In the final phase (epochs 29 to 40), training accuracy increased incrementally to 94.03%, with precision and recall exceeding 93%. Validation accuracy remained stable, ranging from 94.91% to 95.66%, while precision and recall continued to hover around 94–95%. The consistency of these metrics, as illustrated in
Figure 13, confirms that the model had reached its learning capacity by the final epoch. Despite minor fluctuations in validation loss, no significant performance gains were observed after epoch 28, supporting the model’s convergence.
4.4. Comparison Between the Proposed Hybrid Deep Learning Model and Existing Models on SUST-DDD and NTHU-DDD Datasets
To evaluate the effectiveness of the proposed hybrid model, EffRes-DrowsyNet, in detecting driver drowsiness, a comprehensive comparative analysis was conducted against several established models, including VGG19 + LSTM, VGG16 + LSTM, AlexNet + LSTM, VGG-FaceNet + LSTM, MobileNetV2 + 3D CNN, PMLDB, and a CNN ensemble approach. These models were originally applied to the SUST-DDD and NTHU-DDD datasets. Performance was evaluated using three key metrics—accuracy, precision, and recall—which are critical for assessing reliability in safety-critical applications. As shown in
Table 5, the proposed hybrid model consistently outperforms all prior models across these metrics. It achieves a peak accuracy of 97.71% on the SUST-DDD dataset and 95.14% on the NTHU-DDD dataset, with balanced precision and recall, demonstrating superior detection capability. These results affirm the model’s suitability for real-time driver monitoring systems where both detection accuracy and robustness are essential.
The increase in EffRes-DrowsyNet performance is mainly due to how its components work together. By combining two powerful networks, EfficientNetB0 and ResNet50, the model can learn detailed facial patterns and overall facial patterns, which helps to process changes in facial position, lighting, and expression. Another important factor is the use of EAR and MAR calculations during data labeling. This step helps to select only frames that make sense, such as when the eyes are closed or when a person yawns, making the training data more accurate and relevant. We also applied several data augmentation techniques to make the model more robust and prevent it from overfitting.

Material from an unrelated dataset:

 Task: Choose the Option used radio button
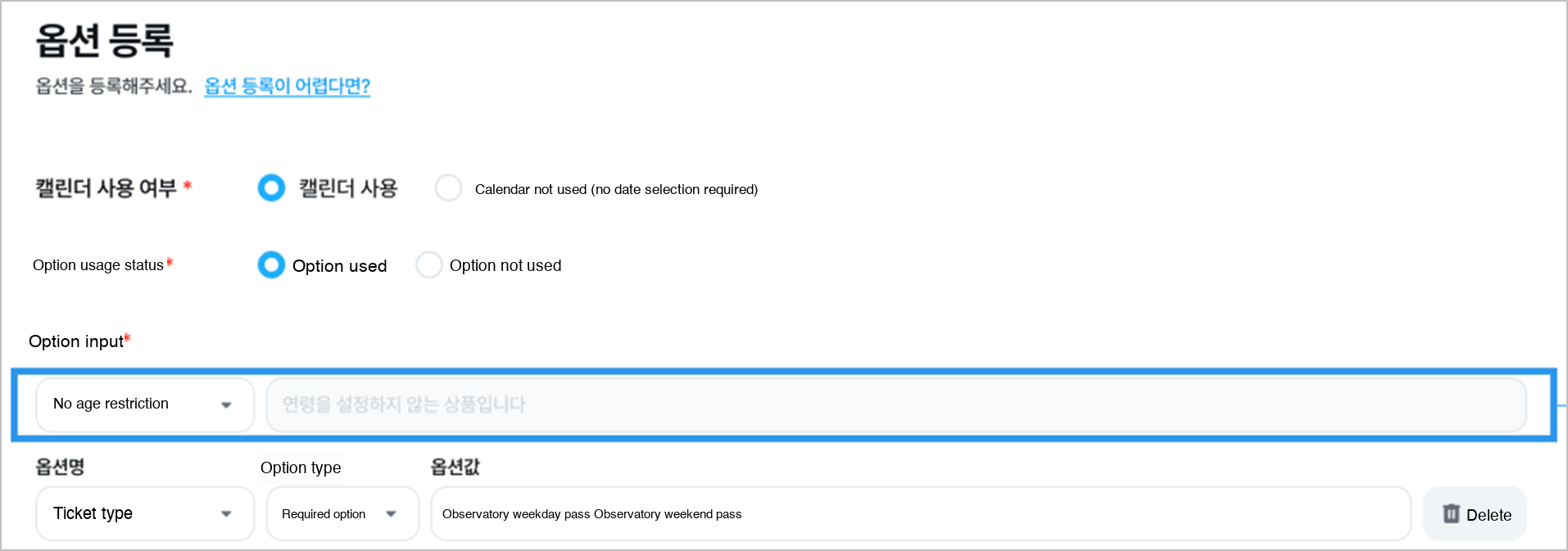point(271,264)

Most importantly, the uses of dropout, batch normalization, and learning rate schedulers enable models to be trained more efficiently. When we put all of this together, EffRes-DrowsyNet consistently shows better accuracy, precision, and recall compared to other models.
4.5. Computational Complexity and Inference Efficiency
The proposed EffRes-DrowsyNet model was trained and evaluated using a dedicated compute node equipped with an Intel Xeon® CPU E5-1680 (16 cores; Intel Corporation, Santa Clara, CA, USA), 256 GB RAM, and an NVIDIA Quadro M4000 GPU (NVIDIA Corporation, Santa Clara, CA, USA). For model development, we used Python 2.7.18 and the latest compatible versions available: TensorFlow 1.15.0 (Google LLC, Mountain View, CA, USA) and Keras 2.2.4 (François Chollet et al., community-maintained, USA). The model’s dual-stream architecture leveraged EfficientNetB0 and ResNet50 backbones.

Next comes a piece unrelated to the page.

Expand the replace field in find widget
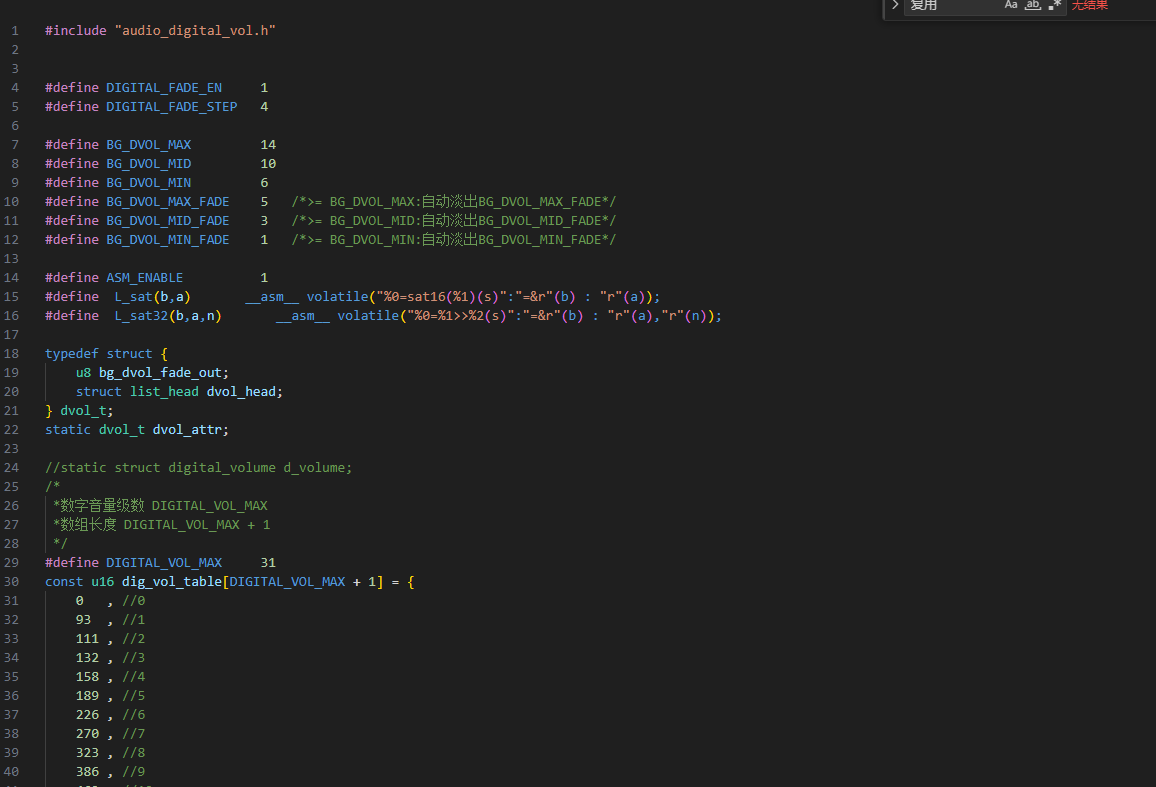The height and width of the screenshot is (787, 1156). (x=895, y=5)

During inference, the model achieved an average processing time of approximately 28 ms per frame, enabling real-time performance at ~35–40 FPS. The EfficientNetB0 component provides a lightweight feature extraction path, while ResNet50 contributes deeper hierarchical features. Their combination offers a strong accuracy–efficiency trade-off without introducing excessive computational overhead.
Moreover, the use of ROI extraction (eye and mouth regions) helps limit the input data processed per frame, which further reduces latency. Although the current setup ensures real-time feasibility in research environments, future deployment on embedded automotive hardware may benefit from model optimization techniques such as pruning, quantization, or conversion to TensorRT or ONNX formats.